You have heard it before many times (probably at quarters or safety standdowns) that you are a Sailor 24/7, not just during the working hours. The value of honor compels us to act responsibly in all situations and environments, to fulfill our obligations as moral humans, to hold ourselves and others accountable for every action. Honor is an identity. You either are, or you are not. Your choice impacts everyone around you.

We often think of the impact of honor only when someone has behaved dishonorably. Their actions have caused harm, or their actions have broken trust within a community. But the effects of honor are not limited to the consequences of failing to behave honorably. Admiral Arleigh Burke, our longest serving Chief of Naval Operations, once said this, “The integrity of a society or a group is approximately equal to the lowest common denominator of its people. When the standards are lowered for an individual, the standards of the group or society to which the individual belongs are lowered. Sometimes standards are raised in groups, but more frequently there is a gradual disintegration of standards.” Honor sets the tone for your society around you.

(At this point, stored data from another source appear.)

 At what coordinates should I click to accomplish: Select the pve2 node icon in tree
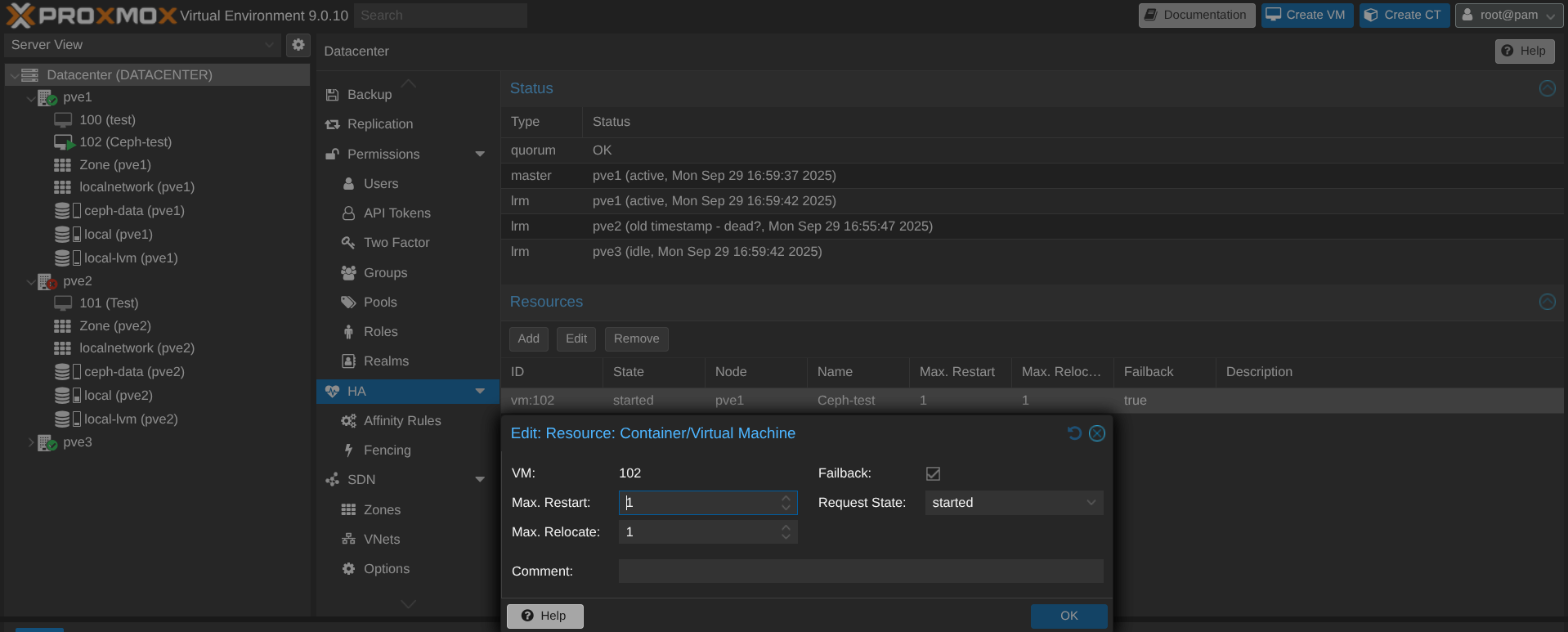pyautogui.click(x=47, y=281)
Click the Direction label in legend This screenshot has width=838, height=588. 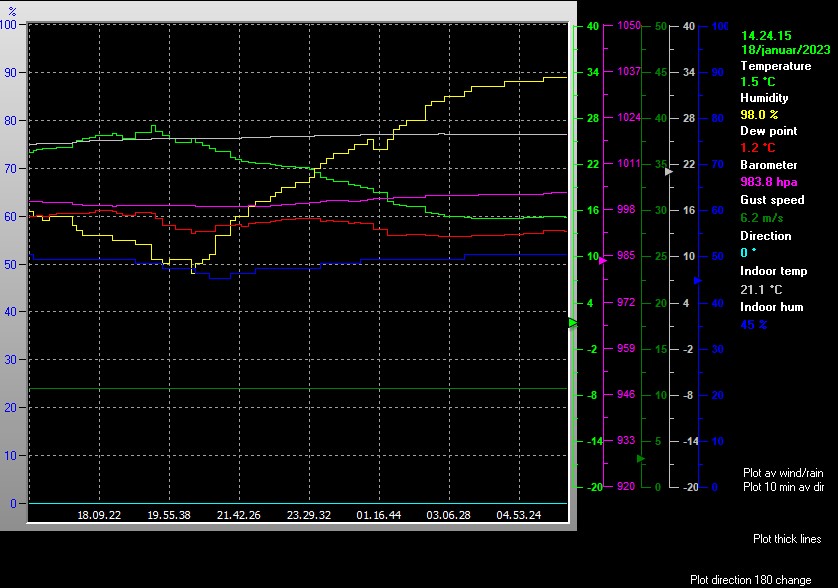pyautogui.click(x=765, y=236)
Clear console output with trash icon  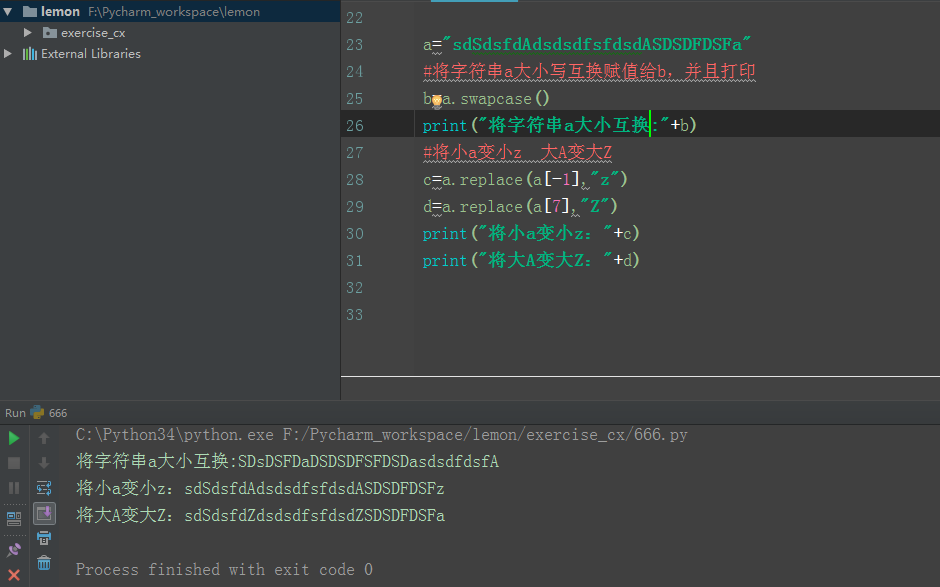pyautogui.click(x=44, y=563)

What you excuse in yourself, you excuse for the group. What you model for others, sets the precedent for the future.

Are we honorable? Maybe the honest answer for us today is “No, I am not honorable... at least not in all areas of my life.”

Here is the good news: Honor is built. While failures set us back and force us to work harder to regain the trust and respect of our shipmates and friends, for better or worse, honor is not a static characteristic. You can rebuild it. In the same way I can’t expect to go to the gym and bench 225 pounds if I haven’t put in the time, we can exercise our resolve to do what is right. We need to make the right choices over and over again in order to build that muscle.

Being honorable is a continual, daily choice. It is the product of millions of little choices, and maybe some big ones, that reveal our actual character. Be quick to admit failings and mistakes, we all make them, but even more so be resolved to build a better, more honorable you.